WHAT YOU WILL DO:
Your answer must be the records below, reproduced exactly.

EXCERPTED RECORDS:
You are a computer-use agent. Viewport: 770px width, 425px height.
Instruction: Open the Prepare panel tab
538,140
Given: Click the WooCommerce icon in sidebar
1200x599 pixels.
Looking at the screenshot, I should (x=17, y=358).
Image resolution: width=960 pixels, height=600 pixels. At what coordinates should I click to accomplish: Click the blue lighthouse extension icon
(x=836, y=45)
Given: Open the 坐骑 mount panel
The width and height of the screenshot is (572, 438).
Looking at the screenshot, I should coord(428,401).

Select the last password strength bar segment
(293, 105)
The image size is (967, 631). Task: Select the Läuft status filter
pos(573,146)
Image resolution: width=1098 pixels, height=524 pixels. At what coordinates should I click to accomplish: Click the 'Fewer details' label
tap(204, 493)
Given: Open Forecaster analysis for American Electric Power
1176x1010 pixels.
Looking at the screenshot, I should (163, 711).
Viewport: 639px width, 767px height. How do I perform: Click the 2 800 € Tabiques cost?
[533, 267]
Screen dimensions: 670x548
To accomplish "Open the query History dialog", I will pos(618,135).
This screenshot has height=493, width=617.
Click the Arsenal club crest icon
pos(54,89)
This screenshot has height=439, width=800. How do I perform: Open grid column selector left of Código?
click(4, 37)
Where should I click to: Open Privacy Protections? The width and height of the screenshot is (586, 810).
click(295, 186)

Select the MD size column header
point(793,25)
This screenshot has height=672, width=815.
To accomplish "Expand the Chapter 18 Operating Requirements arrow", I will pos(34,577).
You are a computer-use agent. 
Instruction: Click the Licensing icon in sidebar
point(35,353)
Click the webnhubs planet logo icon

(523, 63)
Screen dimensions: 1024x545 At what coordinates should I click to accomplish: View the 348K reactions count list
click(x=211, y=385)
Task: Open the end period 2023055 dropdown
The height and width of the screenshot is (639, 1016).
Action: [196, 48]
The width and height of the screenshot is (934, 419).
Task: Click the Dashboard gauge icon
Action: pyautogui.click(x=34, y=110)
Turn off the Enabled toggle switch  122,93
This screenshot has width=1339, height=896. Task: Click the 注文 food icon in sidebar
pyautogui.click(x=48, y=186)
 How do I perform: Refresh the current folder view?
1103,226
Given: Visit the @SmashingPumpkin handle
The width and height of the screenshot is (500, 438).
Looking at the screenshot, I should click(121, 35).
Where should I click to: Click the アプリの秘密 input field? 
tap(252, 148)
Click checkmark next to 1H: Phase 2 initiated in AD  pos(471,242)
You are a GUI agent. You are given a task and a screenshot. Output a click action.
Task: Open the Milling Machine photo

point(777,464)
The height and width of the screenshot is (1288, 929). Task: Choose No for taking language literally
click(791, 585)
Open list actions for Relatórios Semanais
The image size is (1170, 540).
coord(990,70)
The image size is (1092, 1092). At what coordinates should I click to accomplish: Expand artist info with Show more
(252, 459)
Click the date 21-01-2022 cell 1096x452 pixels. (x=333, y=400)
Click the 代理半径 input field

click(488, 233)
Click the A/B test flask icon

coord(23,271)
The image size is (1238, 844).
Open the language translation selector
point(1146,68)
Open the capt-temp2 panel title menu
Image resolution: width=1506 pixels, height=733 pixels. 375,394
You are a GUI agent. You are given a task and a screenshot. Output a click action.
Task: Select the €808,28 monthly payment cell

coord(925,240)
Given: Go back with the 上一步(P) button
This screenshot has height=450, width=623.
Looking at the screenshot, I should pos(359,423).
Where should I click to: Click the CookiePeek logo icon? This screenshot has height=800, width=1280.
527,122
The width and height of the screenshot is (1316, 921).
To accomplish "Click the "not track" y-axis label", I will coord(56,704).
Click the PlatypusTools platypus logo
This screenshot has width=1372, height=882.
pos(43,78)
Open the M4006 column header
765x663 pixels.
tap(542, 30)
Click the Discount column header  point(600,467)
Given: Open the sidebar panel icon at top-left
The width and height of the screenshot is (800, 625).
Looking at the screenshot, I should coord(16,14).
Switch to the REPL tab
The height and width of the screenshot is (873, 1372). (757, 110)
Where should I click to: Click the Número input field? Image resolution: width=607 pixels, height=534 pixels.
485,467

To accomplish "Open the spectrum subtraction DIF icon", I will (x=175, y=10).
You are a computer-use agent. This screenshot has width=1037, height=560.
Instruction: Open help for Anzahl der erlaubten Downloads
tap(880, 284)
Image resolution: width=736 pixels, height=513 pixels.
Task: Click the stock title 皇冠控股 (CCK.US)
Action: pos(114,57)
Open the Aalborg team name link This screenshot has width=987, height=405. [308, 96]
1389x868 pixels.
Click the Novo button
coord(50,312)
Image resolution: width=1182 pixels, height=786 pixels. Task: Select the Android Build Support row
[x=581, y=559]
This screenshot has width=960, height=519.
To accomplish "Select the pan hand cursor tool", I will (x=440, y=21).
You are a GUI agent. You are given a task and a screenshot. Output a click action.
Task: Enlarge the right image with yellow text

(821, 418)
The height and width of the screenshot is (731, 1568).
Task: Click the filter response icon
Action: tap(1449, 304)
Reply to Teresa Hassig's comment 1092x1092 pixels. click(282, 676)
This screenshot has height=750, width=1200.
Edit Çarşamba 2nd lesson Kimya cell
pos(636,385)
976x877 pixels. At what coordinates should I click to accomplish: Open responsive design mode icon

YOUR SOLUTION:
You are a computer-use agent. Viewport: 770px width, 425px height.
Instruction: Open the Prepare panel tab
538,140
Given: Click the WooCommerce icon in sidebar
1200x599 pixels.
Looking at the screenshot, I should (x=17, y=358).
Image resolution: width=960 pixels, height=600 pixels. At what coordinates should I click to accomplish: Click the blue lighthouse extension icon
(x=836, y=45)
Given: Open the 坐骑 mount panel
The width and height of the screenshot is (572, 438).
Looking at the screenshot, I should coord(428,401).

Select the last password strength bar segment
(293, 105)
The image size is (967, 631). Task: Select the Läuft status filter
pos(573,146)
Image resolution: width=1098 pixels, height=524 pixels. At what coordinates should I click to accomplish: Click the 'Fewer details' label
tap(204, 493)
Given: Open Forecaster analysis for American Electric Power
1176x1010 pixels.
Looking at the screenshot, I should (163, 711).
Viewport: 639px width, 767px height. How do I perform: Click the 2 800 € Tabiques cost?
[533, 267]
Screen dimensions: 670x548
To accomplish "Open the query History dialog", I will pos(618,135).
This screenshot has height=493, width=617.
Click the Arsenal club crest icon
pos(54,89)
This screenshot has height=439, width=800. How do I perform: Open grid column selector left of Código?
click(4, 37)
Where should I click to: Open Privacy Protections? The width and height of the screenshot is (586, 810).
click(295, 186)

Select the MD size column header
point(793,25)
This screenshot has height=672, width=815.
To accomplish "Expand the Chapter 18 Operating Requirements arrow", I will pos(34,577).
You are a computer-use agent. 
Instruction: Click the Licensing icon in sidebar
point(35,353)
Click the webnhubs planet logo icon

(523, 63)
Screen dimensions: 1024x545 At what coordinates should I click to accomplish: View the 348K reactions count list
click(x=211, y=385)
Task: Open the end period 2023055 dropdown
The height and width of the screenshot is (639, 1016).
Action: [196, 48]
The width and height of the screenshot is (934, 419).
Task: Click the Dashboard gauge icon
Action: pyautogui.click(x=34, y=110)
Turn off the Enabled toggle switch  122,93
This screenshot has width=1339, height=896. Task: Click the 注文 food icon in sidebar
pyautogui.click(x=48, y=186)
 How do I perform: Refresh the current folder view?
1103,226
Given: Visit the @SmashingPumpkin handle
The width and height of the screenshot is (500, 438).
Looking at the screenshot, I should click(121, 35).
Where should I click to: Click the アプリの秘密 input field? 
tap(252, 148)
Click checkmark next to 1H: Phase 2 initiated in AD  pos(471,242)
You are a GUI agent. You are given a task and a screenshot. Output a click action.
Task: Open the Milling Machine photo

point(777,464)
The height and width of the screenshot is (1288, 929). Task: Choose No for taking language literally
click(791, 585)
Open list actions for Relatórios Semanais
The image size is (1170, 540).
coord(990,70)
The image size is (1092, 1092). At what coordinates should I click to accomplish: Expand artist info with Show more
(252, 459)
Click the date 21-01-2022 cell 1096x452 pixels. (x=333, y=400)
Click the 代理半径 input field

click(488, 233)
Click the A/B test flask icon

coord(23,271)
The image size is (1238, 844).
Open the language translation selector
point(1146,68)
Open the capt-temp2 panel title menu
Image resolution: width=1506 pixels, height=733 pixels. 375,394
You are a GUI agent. You are given a task and a screenshot. Output a click action.
Task: Select the €808,28 monthly payment cell

coord(925,240)
Given: Go back with the 上一步(P) button
This screenshot has height=450, width=623.
Looking at the screenshot, I should pos(359,423).
Where should I click to: Click the CookiePeek logo icon? This screenshot has height=800, width=1280.
527,122
The width and height of the screenshot is (1316, 921).
To accomplish "Click the "not track" y-axis label", I will coord(56,704).
Click the PlatypusTools platypus logo
This screenshot has width=1372, height=882.
pos(43,78)
Open the M4006 column header
765x663 pixels.
tap(542, 30)
Click the Discount column header  point(600,467)
Given: Open the sidebar panel icon at top-left
The width and height of the screenshot is (800, 625).
Looking at the screenshot, I should coord(16,14).
Switch to the REPL tab
The height and width of the screenshot is (873, 1372). (757, 110)
Where should I click to: Click the Número input field? Image resolution: width=607 pixels, height=534 pixels.
485,467

To accomplish "Open the spectrum subtraction DIF icon", I will (x=175, y=10).
You are a computer-use agent. This screenshot has width=1037, height=560.
Instruction: Open help for Anzahl der erlaubten Downloads
tap(880, 284)
Image resolution: width=736 pixels, height=513 pixels.
Task: Click the stock title 皇冠控股 (CCK.US)
Action: pos(114,57)
Open the Aalborg team name link This screenshot has width=987, height=405. [308, 96]
1389x868 pixels.
Click the Novo button
coord(50,312)
Image resolution: width=1182 pixels, height=786 pixels. Task: Select the Android Build Support row
[x=581, y=559]
This screenshot has width=960, height=519.
To accomplish "Select the pan hand cursor tool", I will (x=440, y=21).
You are a GUI agent. You are given a task and a screenshot. Output a click action.
Task: Enlarge the right image with yellow text

(821, 418)
The height and width of the screenshot is (731, 1568).
Task: Click the filter response icon
Action: tap(1449, 304)
Reply to Teresa Hassig's comment 1092x1092 pixels. click(282, 676)
This screenshot has height=750, width=1200.
Edit Çarşamba 2nd lesson Kimya cell
pos(636,385)
976x877 pixels. At what coordinates should I click to accomplish: Open responsive design mode icon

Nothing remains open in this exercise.